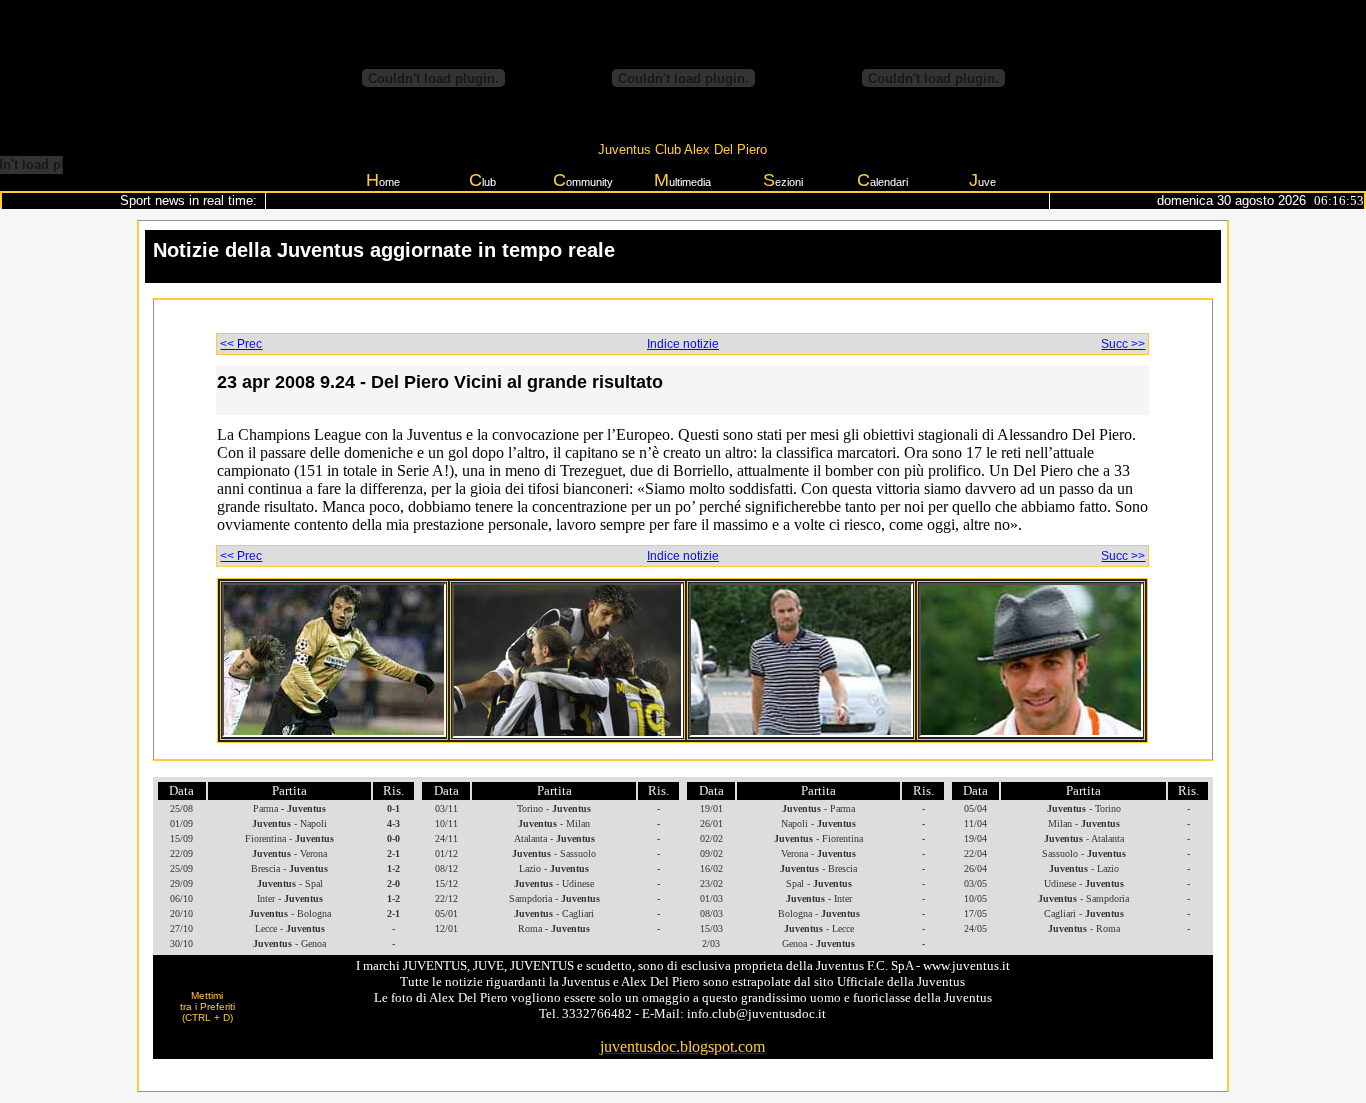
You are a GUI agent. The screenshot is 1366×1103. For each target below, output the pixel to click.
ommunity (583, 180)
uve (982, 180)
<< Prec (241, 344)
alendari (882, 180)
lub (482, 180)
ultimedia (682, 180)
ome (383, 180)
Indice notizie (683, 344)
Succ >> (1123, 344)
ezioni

────────────────────────────────────────

TASK INSTRUCTIONS: What you produce should repeat the data word for word while omitting all images.

TASK OUTPUT:
You are a GUI agent. The screenshot is 1366×1103. For each target below, output the pixel to click.
ommunity (583, 180)
uve (982, 180)
<< Prec (241, 344)
alendari (882, 180)
lub (482, 180)
ultimedia (682, 180)
ome (383, 180)
Indice notizie (683, 344)
Succ >> (1123, 344)
ezioni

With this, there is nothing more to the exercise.